Aim: Copy word for word the lines of the records from the one containing "Viewport: 661px width, 551px height." through the end of the records, both ends included. Leave the pictures out of your copy.

******

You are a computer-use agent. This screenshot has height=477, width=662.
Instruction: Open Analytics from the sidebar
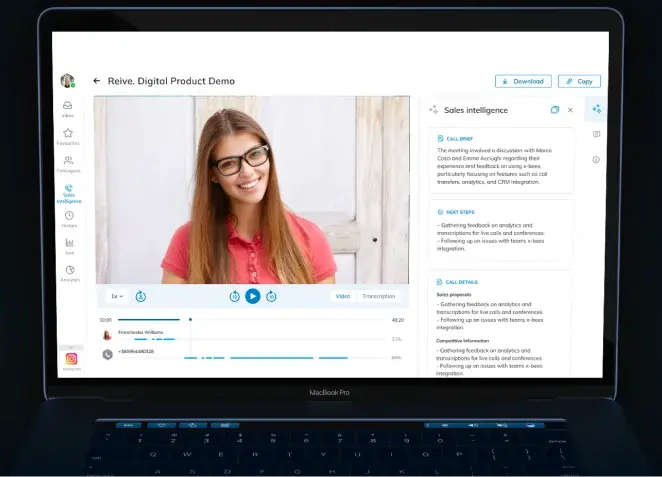tap(69, 272)
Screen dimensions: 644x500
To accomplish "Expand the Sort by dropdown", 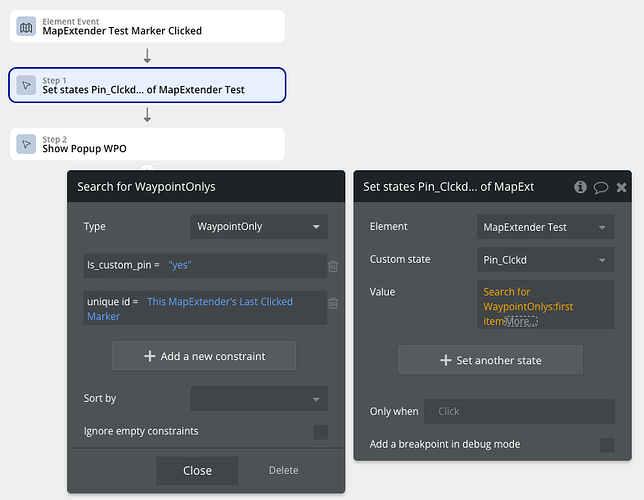I will [259, 399].
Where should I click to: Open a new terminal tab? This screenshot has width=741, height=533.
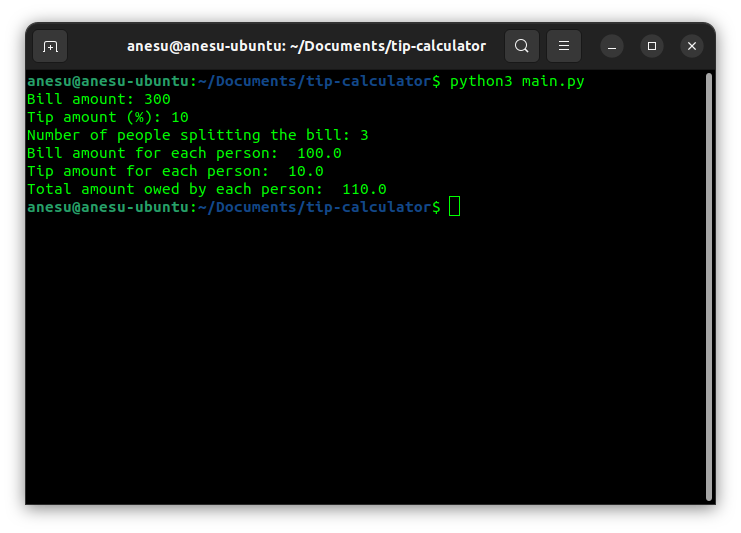click(x=50, y=46)
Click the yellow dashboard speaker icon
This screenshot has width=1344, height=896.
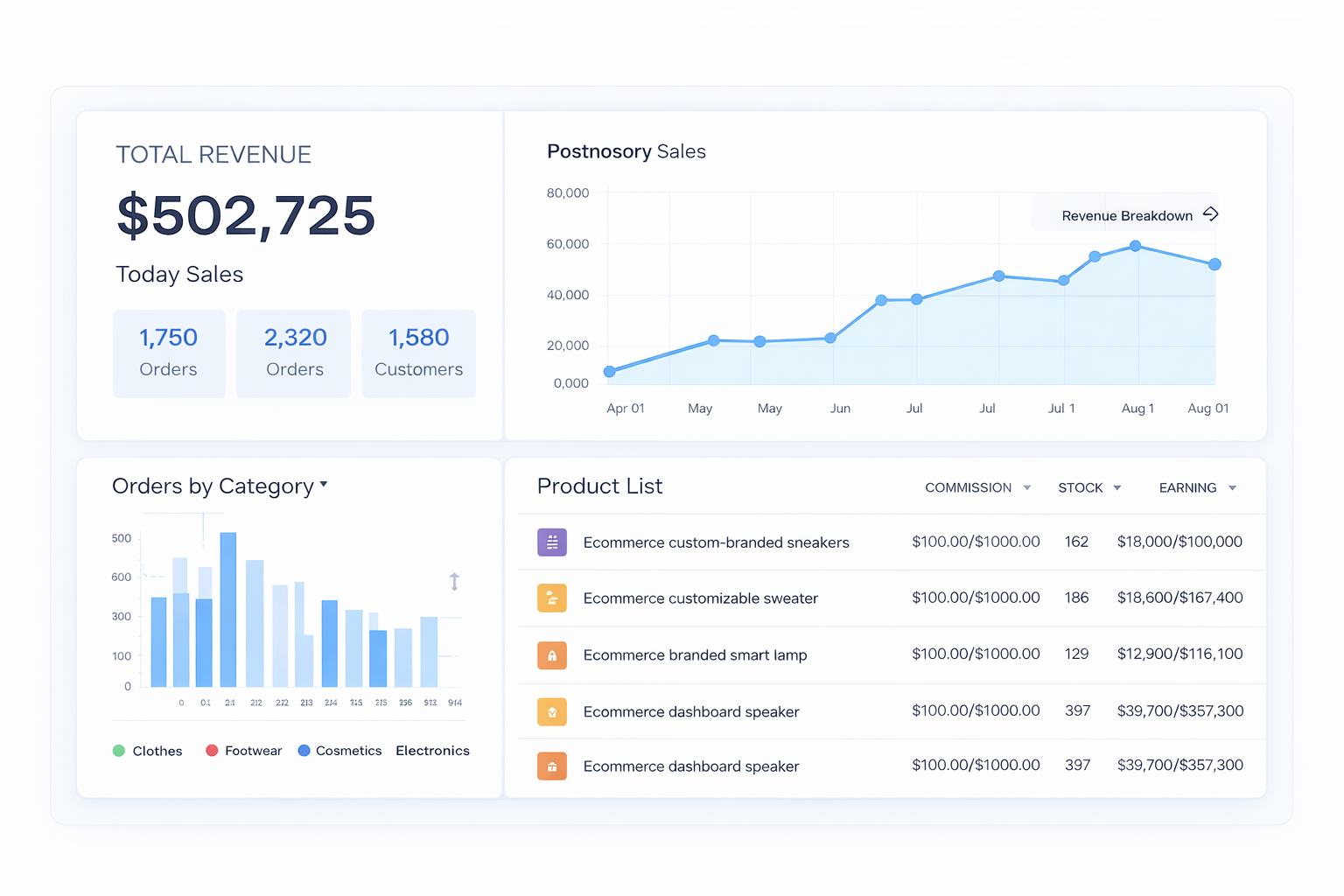(551, 711)
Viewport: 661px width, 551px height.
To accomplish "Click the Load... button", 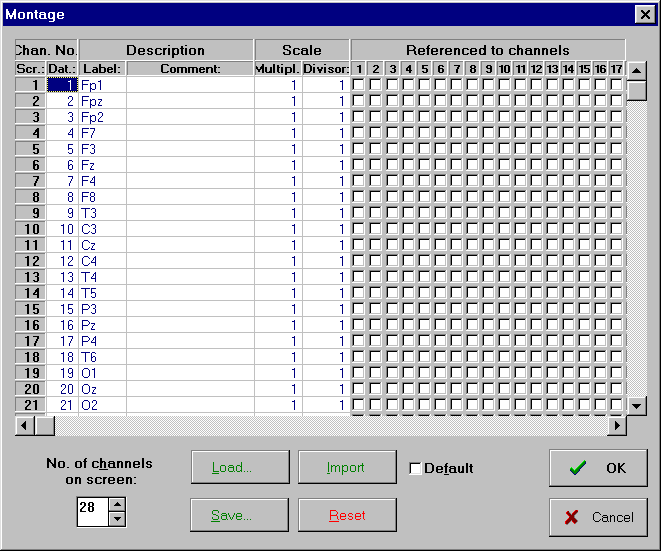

******

Result of the exercise:
Viewport: 661px width, 551px height.
To accomplish "Click the Load... button", 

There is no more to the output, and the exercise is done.